[[ EXERCISE DATA, beginning ]]
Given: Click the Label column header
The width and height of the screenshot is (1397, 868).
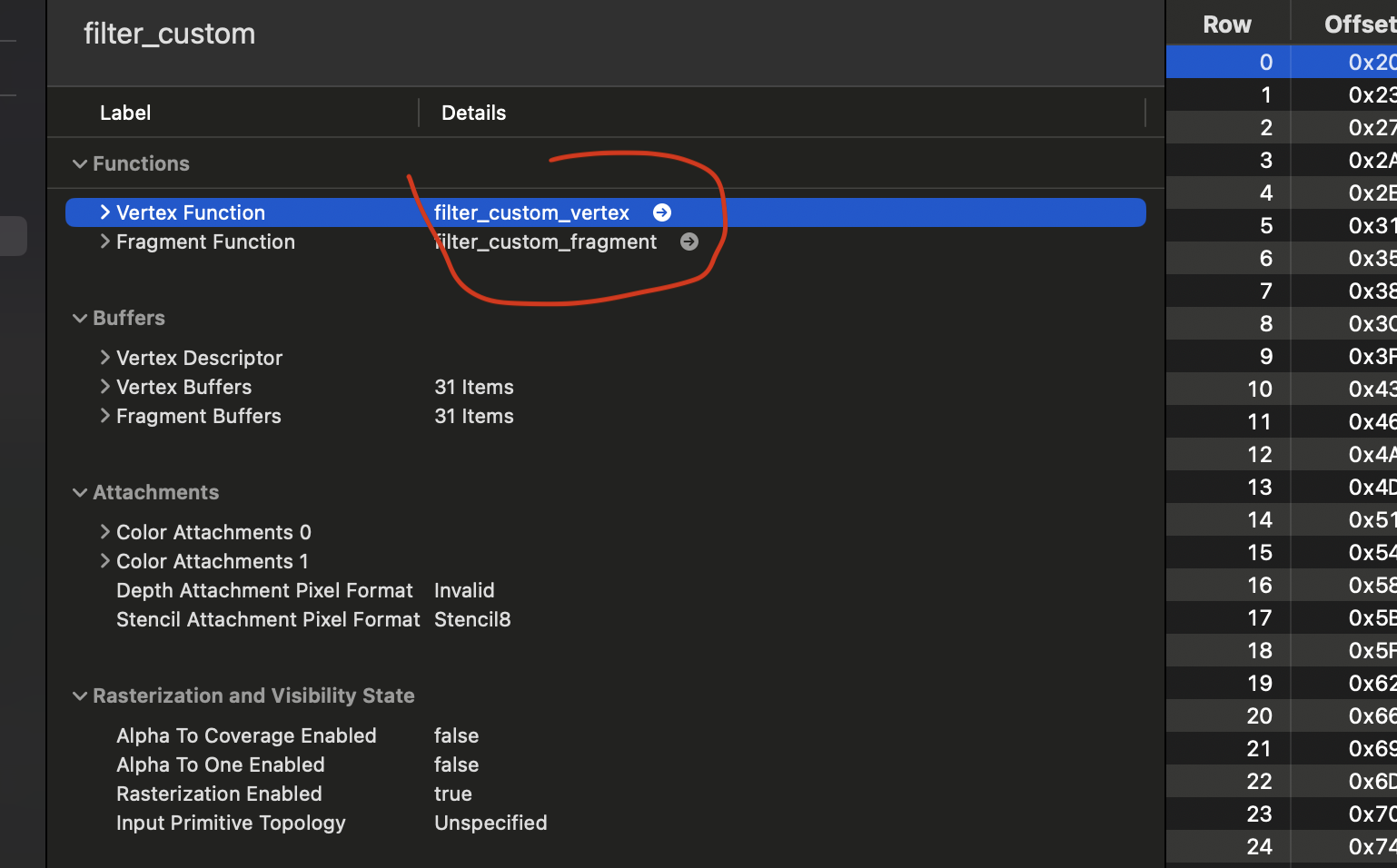Looking at the screenshot, I should point(125,113).
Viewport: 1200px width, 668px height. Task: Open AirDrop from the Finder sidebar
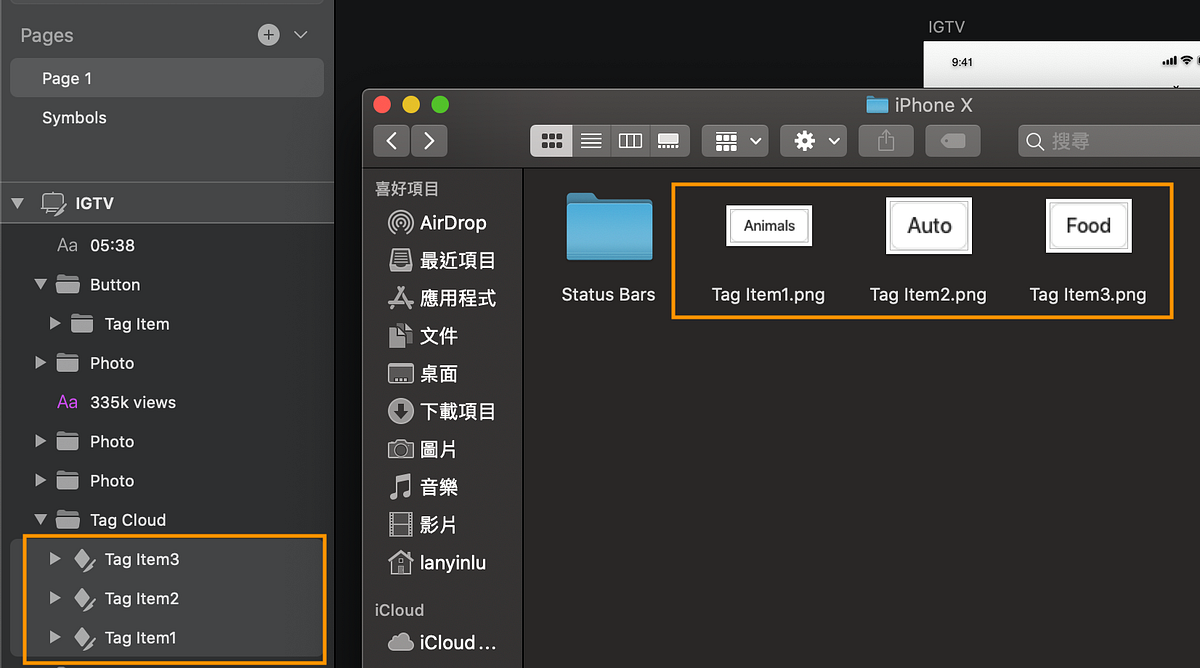[x=441, y=222]
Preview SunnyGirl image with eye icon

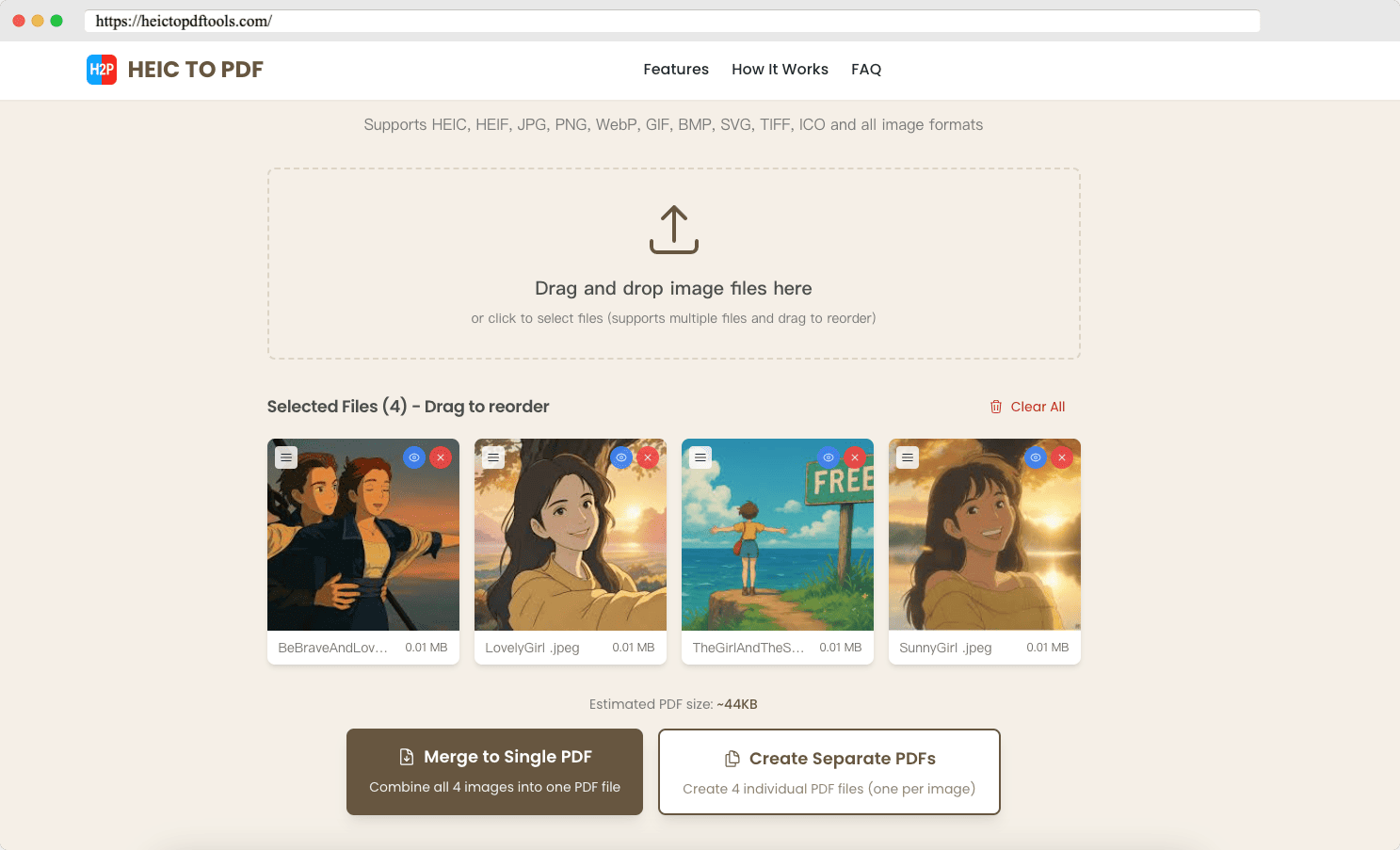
[[ EXERCISE DATA, end ]]
● DESCRIPTION OF THE TASK
Return all records above verbatim without their pictures.

● EXERCISE RESULT
Given: Click the Label column header
The width and height of the screenshot is (1397, 868).
Looking at the screenshot, I should point(125,113).
Viewport: 1200px width, 668px height. Task: Open AirDrop from the Finder sidebar
[x=441, y=222]
Preview SunnyGirl image with eye icon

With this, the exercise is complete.